Department of Research Administration, Albany Medical Center, Albany, New York.
J Urol. 2024 Jul;212(1):21-31. doi: 10.1097/JU.0000000000003979. Epub 2024 May 3.
The comparative effectiveness of transrectal and transperineal prostate biopsy in detecting clinically significant prostate cancer is not well understood. We conducted a randomized clinical trial to determine whether transperineal biopsy improves the detection of clinically significant prostate cancer.
Of the 840 men randomized, 93% were White, 44% had a previous biopsy, with a median age of 66 years and median PSA density of 0.14. Of these, 384 underwent transrectal and 398 underwent transperineal prostate biopsy. Prebiopsy prostate MRI was performed in 96% of men. Grade Group ≥ 2 prostate cancer was classified as clinically significant. Odds ratios were calculated using logistic regression to evaluate the effect of biopsy procedures on cancer detection rates.
The detection rates of clinically significant prostate cancer were 47.1% and 43.2% (odds ratio 1.17; 95% CI, 0.88-1.55) for transrectal and transperineal biopsy, respectively. Age, PSA density, clinical stage and Prostate Imaging Reporting and Data System score were associated with the diagnosis of clinically significant cancer, whereas history of previous biopsy, anterior tumors, and biopsy procedure (transrectal or transperineal) were not. Clinically significant cancer detection rates in biopsy-naïve men undergoing MRI-targeted transrectal or transperineal biopsy were 59% and 62%, respectively. The overall cancer detection rates following transrectal and transperineal biopsy were 72.1% and 70.4%, respectively.

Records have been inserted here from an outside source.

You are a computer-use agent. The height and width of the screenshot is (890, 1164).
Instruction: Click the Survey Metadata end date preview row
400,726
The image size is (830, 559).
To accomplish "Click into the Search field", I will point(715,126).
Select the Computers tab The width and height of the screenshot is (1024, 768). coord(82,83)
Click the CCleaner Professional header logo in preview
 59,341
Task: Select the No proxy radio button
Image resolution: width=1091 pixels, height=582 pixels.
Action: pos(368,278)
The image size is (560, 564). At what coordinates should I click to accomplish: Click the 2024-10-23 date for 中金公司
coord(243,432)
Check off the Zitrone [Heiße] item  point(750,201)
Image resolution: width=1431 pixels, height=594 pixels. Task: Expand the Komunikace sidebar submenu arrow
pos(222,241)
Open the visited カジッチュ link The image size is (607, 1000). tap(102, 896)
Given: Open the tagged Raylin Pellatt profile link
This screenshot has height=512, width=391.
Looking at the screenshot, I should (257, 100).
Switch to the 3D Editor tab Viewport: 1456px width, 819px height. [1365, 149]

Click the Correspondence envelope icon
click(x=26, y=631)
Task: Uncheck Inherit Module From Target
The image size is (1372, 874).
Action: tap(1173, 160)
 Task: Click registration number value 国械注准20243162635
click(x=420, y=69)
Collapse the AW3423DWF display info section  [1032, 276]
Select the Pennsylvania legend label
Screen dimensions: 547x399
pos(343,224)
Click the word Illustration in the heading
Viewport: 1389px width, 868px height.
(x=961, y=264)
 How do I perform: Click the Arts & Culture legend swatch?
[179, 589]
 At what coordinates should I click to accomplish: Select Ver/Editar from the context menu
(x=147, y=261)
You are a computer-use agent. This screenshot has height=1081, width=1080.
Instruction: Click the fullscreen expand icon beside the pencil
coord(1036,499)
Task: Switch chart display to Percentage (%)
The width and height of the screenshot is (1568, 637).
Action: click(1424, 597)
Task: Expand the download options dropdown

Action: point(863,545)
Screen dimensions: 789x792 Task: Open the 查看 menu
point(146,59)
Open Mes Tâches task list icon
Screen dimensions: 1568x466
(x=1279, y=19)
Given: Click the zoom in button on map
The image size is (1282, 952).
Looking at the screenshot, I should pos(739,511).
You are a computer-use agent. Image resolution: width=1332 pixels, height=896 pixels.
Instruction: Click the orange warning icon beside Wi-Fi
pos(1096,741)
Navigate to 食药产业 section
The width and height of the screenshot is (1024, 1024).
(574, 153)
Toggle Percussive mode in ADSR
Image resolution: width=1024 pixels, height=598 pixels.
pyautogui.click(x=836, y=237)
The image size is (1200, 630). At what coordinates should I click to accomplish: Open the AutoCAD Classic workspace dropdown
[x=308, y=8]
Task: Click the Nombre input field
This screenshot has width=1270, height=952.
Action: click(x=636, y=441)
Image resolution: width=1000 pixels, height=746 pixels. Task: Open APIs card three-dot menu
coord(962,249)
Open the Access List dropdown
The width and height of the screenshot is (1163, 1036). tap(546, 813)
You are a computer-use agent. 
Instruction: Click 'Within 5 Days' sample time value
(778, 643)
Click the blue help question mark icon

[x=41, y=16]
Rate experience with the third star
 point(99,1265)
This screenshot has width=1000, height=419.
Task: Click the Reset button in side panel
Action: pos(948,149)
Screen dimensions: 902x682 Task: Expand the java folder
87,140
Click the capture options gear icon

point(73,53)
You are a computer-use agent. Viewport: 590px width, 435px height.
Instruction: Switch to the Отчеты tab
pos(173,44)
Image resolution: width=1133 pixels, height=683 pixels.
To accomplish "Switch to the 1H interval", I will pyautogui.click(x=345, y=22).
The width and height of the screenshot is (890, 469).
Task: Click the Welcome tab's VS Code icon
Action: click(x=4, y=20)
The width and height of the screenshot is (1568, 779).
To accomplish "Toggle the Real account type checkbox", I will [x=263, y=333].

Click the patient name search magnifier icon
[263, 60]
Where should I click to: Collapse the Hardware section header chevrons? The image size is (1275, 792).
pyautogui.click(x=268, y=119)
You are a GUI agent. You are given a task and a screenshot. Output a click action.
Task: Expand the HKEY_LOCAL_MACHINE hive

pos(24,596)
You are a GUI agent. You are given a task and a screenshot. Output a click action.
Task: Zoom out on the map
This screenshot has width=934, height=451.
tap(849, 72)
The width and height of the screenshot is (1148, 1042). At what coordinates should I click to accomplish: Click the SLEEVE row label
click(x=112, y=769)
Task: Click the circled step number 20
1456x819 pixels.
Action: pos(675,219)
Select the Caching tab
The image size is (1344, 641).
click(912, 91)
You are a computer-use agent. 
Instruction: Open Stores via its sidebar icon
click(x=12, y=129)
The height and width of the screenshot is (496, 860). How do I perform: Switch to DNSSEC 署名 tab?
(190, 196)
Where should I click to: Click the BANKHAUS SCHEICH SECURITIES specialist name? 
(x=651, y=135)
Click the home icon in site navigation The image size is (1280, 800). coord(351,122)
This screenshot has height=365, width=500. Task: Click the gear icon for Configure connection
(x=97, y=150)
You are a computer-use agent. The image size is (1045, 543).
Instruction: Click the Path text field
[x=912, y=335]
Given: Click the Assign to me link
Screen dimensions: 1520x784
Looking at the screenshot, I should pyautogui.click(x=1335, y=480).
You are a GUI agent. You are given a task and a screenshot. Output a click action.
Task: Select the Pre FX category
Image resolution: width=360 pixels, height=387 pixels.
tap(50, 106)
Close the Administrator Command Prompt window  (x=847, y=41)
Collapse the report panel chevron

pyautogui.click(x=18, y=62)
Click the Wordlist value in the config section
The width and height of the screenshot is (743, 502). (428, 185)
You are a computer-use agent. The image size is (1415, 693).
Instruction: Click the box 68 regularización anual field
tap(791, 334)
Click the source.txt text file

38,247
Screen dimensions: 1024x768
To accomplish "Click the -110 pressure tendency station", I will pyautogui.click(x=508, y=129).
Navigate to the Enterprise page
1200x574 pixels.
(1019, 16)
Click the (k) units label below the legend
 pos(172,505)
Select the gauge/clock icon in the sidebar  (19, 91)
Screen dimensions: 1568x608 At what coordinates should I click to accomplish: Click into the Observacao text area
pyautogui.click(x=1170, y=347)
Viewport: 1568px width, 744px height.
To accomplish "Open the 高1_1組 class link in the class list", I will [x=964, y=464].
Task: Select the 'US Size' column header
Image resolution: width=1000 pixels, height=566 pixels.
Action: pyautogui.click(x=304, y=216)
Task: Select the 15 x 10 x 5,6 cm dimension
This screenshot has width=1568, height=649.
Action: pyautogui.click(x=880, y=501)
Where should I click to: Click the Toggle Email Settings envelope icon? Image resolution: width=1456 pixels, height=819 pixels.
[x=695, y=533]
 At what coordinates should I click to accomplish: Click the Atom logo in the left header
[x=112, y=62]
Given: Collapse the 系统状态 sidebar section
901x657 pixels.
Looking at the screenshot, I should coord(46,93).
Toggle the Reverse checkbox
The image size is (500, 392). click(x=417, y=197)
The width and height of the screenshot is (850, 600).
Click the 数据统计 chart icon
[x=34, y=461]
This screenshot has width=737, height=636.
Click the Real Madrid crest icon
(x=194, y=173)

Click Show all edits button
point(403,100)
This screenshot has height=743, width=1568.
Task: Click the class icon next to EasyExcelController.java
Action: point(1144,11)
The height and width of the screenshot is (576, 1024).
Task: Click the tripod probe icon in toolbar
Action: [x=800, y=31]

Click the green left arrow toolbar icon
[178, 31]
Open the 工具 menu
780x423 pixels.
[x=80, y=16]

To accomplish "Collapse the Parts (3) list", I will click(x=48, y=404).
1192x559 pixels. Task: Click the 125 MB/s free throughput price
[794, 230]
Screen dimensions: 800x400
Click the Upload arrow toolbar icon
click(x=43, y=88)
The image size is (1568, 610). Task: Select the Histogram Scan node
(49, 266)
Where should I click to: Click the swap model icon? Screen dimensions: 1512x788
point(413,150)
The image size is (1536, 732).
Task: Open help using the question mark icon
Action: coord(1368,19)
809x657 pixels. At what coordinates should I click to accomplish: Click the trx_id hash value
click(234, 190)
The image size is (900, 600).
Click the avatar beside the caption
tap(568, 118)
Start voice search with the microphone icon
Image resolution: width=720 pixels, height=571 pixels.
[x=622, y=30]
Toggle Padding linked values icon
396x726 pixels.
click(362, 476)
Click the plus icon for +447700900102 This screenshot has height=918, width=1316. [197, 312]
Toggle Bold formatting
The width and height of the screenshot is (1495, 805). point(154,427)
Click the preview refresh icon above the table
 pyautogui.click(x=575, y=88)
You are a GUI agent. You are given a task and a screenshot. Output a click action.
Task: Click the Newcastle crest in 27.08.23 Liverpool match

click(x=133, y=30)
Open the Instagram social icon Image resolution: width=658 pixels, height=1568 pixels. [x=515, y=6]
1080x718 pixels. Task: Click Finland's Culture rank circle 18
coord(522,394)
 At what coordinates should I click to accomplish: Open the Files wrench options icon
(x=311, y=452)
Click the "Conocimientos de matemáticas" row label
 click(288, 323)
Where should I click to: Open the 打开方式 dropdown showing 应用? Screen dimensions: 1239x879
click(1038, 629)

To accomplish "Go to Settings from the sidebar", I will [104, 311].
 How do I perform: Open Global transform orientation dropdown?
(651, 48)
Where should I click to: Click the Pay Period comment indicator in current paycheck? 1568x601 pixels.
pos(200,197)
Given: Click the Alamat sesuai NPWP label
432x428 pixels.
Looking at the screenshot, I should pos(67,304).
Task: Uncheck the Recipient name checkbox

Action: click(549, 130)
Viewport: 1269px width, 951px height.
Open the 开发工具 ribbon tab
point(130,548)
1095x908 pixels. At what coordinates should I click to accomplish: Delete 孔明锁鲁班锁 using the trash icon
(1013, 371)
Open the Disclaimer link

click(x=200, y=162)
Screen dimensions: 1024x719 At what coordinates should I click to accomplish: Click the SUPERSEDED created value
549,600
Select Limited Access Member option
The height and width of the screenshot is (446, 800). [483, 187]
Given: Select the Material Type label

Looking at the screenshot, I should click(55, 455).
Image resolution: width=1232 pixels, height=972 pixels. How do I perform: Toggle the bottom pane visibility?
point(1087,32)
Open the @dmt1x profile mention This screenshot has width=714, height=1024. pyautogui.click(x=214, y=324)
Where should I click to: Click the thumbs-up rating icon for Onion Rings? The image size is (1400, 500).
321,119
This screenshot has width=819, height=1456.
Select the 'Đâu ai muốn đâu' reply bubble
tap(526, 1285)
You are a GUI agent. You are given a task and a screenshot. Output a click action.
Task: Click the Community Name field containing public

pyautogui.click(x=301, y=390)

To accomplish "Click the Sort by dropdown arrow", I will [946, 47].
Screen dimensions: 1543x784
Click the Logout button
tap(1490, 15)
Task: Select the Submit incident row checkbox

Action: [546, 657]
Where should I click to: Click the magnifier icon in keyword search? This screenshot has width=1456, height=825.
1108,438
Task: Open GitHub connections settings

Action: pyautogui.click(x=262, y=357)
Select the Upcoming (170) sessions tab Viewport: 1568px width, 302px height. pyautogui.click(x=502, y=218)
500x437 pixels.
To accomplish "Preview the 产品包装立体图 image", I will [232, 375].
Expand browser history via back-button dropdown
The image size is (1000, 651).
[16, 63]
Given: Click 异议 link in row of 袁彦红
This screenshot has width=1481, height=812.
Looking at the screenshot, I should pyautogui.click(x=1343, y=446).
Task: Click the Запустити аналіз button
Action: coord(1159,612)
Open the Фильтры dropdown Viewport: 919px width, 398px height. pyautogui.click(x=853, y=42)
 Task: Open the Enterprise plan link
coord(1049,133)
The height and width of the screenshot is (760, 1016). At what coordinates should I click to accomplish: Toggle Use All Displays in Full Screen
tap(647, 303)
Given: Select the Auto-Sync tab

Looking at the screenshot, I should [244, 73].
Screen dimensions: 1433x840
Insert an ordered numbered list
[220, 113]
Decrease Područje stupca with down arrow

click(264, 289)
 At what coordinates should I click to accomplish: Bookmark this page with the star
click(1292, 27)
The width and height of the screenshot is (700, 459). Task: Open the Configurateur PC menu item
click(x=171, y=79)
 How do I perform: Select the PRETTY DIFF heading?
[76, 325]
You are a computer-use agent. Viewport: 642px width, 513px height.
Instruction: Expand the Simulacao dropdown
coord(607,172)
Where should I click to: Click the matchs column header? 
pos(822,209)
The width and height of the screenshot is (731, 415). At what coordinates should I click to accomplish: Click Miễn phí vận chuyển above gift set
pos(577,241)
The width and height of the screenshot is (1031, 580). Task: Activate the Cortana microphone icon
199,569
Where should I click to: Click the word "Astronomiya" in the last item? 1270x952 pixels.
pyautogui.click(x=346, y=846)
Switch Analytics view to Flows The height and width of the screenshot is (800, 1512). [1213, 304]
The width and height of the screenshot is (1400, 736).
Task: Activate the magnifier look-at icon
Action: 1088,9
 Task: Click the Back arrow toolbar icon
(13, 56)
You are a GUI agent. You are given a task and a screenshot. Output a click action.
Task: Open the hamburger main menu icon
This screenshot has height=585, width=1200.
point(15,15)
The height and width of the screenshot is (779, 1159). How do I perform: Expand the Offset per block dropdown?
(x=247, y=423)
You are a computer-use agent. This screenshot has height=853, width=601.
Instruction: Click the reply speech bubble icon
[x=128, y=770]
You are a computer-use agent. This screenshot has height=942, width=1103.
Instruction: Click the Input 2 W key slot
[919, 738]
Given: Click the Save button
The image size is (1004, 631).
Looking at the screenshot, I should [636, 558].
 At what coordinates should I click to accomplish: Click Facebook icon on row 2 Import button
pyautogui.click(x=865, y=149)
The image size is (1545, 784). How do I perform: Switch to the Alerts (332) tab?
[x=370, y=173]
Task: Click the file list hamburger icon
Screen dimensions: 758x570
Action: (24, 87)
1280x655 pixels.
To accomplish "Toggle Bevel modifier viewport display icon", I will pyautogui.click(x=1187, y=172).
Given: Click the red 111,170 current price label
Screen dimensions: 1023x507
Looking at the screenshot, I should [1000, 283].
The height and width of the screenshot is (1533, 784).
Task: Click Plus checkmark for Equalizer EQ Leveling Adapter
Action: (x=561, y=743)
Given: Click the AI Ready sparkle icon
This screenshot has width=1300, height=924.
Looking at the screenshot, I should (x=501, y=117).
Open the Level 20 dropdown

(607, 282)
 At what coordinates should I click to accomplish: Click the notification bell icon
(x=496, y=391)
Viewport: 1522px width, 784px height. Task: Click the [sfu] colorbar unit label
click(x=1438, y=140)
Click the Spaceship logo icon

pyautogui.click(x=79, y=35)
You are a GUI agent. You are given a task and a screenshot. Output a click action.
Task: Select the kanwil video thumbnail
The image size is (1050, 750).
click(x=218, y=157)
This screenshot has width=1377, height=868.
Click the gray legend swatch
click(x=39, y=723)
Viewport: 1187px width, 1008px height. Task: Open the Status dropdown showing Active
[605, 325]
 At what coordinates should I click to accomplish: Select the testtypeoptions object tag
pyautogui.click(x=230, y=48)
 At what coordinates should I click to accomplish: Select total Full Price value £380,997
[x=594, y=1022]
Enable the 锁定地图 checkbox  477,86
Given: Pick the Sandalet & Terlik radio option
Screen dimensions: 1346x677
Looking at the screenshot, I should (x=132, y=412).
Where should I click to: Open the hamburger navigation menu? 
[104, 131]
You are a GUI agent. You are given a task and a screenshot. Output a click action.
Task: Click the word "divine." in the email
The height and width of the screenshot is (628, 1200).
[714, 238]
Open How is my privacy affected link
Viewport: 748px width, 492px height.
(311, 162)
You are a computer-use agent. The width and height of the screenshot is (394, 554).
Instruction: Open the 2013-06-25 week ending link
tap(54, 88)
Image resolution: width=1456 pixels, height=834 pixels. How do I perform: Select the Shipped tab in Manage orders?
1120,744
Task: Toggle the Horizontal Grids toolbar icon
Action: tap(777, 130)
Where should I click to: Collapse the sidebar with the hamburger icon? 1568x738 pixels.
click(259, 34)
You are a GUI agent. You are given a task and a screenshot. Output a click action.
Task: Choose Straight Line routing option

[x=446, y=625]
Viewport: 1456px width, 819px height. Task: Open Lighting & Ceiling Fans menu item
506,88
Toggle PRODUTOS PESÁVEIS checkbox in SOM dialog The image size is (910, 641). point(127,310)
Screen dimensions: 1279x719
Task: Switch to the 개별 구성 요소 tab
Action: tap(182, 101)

There was no significant difference noted in the detection of clinically significant prostate cancer following transrectal or transperineal prostate biopsy. Urologists may utilize either biopsy procedure that best suits their patients' needs and practice setting.
经直肠和经会阴前列腺穿刺活检在检测临床显著前列腺癌方面的相对有效性尚未得到充分了解。我们进行了一项随机临床试验,以确定经会阴穿刺活检是否能提高临床显著前列腺癌的检测率。
在840名随机分组的男性中,93%为白人,44%曾接受过穿刺活检,中位年龄为66岁,中位前列腺特异抗原(PSA)密度为0.14。其中,384人接受经直肠前列腺穿刺活检,398人接受经会阴前列腺穿刺活检。96%的男性在穿刺活检前进行了前列腺磁共振成像(MRI)检查。2级及以上前列腺癌被分类为临床显著前列腺癌。使用逻辑回归计算优势比,以评估穿刺活检程序对癌症检测率的影响。
经直肠和经会阴穿刺活检的临床显著前列腺癌检测率分别为47.1%和43.2%(优势比1.17;95%置信区间,0.88 - 1.55)。年龄、PSA密度、临床分期以及前列腺影像报告和数据系统评分与临床显著癌症的诊断相关,而既往穿刺活检史、前部肿瘤和穿刺活检程序(经直肠或经会阴)则无关。接受MRI引导的经直肠或经会阴穿刺活检的初诊男性中,临床显著癌症检测率分别为59%和62%。经直肠和经会阴穿刺活检后的总体癌症检测率分别为72.1%和70.4%。
经直肠或经会阴前列腺穿刺活检后在临床显著前列腺癌检测方面未发现显著差异。泌尿外科医生可根据最适合患者需求和实际情况的穿刺活检程序进行选择。